_EXERCISE INSTRUCTIONS_. In the listing below, locate the line that contains "The height and width of the screenshot is (566, 1090)." and the line that contains "You are a computer-use agent. Viewport: 1024px". Restate word for word those two lines and every line between them, and nothing else.

_RECORDS FOR THE TASK_.
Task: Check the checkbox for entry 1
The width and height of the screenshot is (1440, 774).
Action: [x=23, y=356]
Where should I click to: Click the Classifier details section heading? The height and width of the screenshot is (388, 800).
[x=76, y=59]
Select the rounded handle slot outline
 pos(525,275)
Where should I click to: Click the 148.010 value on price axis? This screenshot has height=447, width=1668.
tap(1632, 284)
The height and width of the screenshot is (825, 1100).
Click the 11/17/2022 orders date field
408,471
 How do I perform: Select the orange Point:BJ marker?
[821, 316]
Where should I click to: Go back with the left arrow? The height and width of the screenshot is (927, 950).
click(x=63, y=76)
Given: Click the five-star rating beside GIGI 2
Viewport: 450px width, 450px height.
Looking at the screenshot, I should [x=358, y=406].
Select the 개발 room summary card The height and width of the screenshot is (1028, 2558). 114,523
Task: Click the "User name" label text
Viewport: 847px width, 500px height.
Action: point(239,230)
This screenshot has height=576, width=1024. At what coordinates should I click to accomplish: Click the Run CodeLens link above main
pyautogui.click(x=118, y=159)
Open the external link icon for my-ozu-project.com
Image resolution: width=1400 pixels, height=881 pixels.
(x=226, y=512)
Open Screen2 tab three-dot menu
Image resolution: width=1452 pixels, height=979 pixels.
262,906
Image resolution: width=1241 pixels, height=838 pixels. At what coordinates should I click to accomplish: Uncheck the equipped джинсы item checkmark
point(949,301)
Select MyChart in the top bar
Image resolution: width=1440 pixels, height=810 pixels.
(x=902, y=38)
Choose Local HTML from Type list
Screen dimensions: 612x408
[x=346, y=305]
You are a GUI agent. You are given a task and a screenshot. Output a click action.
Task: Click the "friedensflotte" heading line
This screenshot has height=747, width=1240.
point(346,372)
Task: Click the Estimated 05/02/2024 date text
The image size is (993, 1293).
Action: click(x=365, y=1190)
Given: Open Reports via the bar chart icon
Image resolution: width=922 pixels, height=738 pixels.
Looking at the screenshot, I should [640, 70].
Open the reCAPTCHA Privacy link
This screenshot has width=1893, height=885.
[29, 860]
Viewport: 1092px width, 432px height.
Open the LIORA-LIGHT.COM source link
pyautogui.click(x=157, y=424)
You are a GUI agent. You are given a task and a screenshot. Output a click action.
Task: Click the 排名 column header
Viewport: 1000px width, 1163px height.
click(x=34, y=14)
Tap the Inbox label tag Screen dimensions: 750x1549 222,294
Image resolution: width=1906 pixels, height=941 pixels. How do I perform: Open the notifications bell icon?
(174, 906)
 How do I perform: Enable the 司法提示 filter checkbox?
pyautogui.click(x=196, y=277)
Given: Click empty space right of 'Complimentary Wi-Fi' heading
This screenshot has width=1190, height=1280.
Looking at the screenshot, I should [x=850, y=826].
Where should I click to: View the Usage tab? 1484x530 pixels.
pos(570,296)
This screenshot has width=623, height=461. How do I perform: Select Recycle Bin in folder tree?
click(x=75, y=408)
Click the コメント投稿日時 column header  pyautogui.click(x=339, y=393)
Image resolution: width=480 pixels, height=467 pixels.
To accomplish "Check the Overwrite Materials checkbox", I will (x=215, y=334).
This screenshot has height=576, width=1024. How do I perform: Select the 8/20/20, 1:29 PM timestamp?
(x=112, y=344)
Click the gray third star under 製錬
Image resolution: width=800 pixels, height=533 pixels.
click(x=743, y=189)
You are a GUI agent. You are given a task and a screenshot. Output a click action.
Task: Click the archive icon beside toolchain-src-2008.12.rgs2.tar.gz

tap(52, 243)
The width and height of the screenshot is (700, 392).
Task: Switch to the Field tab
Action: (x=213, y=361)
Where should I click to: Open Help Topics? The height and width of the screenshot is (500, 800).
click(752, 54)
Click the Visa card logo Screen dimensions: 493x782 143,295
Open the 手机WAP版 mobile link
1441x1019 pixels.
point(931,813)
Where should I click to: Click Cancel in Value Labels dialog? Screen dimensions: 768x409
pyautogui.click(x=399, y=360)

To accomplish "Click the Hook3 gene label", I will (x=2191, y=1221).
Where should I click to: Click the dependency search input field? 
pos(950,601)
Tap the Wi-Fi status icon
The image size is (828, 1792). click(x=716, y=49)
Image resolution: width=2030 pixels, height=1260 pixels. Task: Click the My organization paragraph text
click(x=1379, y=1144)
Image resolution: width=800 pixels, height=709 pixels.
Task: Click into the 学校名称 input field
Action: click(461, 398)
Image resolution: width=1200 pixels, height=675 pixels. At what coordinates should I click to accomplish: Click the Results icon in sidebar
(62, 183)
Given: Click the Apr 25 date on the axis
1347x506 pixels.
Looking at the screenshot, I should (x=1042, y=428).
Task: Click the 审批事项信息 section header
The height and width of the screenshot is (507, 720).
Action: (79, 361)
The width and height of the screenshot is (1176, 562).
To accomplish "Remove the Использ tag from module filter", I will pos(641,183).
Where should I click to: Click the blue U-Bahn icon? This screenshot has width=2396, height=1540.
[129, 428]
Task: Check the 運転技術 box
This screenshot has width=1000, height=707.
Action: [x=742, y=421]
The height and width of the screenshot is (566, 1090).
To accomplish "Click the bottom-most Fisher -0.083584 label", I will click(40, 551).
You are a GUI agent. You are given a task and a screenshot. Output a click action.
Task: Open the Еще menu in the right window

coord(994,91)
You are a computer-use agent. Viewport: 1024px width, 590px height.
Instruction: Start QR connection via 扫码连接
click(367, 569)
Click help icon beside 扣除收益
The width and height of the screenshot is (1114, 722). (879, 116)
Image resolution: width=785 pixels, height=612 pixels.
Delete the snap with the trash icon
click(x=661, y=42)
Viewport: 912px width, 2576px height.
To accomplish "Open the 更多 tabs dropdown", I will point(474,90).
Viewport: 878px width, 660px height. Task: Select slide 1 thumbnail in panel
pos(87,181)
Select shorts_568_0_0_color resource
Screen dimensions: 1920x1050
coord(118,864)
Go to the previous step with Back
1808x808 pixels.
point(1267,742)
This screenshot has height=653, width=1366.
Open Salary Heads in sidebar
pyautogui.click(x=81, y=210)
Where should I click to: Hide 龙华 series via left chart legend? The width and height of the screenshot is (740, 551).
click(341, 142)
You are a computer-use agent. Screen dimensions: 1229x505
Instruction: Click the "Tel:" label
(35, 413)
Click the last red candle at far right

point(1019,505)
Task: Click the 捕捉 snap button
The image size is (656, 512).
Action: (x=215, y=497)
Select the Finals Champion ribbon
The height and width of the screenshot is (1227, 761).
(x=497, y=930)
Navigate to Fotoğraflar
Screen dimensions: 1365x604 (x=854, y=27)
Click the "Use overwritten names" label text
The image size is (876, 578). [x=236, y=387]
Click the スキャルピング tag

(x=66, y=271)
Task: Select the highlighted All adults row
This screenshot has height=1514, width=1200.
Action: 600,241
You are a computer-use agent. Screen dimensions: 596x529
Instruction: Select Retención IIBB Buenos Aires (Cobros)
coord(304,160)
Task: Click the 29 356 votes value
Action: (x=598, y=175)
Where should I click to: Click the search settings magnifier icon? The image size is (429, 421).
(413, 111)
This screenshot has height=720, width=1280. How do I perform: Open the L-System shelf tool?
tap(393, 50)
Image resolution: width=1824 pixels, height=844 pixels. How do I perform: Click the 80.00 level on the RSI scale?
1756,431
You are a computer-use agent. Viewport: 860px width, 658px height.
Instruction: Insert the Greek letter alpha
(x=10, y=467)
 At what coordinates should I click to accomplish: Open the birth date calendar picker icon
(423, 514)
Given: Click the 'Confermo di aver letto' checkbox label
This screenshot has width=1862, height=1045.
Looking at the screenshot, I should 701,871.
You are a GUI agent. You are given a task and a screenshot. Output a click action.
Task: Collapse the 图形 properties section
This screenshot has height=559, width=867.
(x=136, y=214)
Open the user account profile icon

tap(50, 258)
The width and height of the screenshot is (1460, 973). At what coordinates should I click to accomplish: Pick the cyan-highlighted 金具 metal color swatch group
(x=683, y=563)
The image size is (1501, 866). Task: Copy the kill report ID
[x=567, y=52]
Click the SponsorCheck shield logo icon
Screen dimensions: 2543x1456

_EXPECTED ANSWER_.
The height and width of the screenshot is (566, 1090).
To accomplish "Click the bottom-most Fisher -0.083584 label", I will click(40, 551).
You are a GUI agent. You are given a task and a screenshot. Output a click action.
Task: Open the Еще menu in the right window

coord(994,91)
You are a computer-use agent. Viewport: 1024px width, 590px height.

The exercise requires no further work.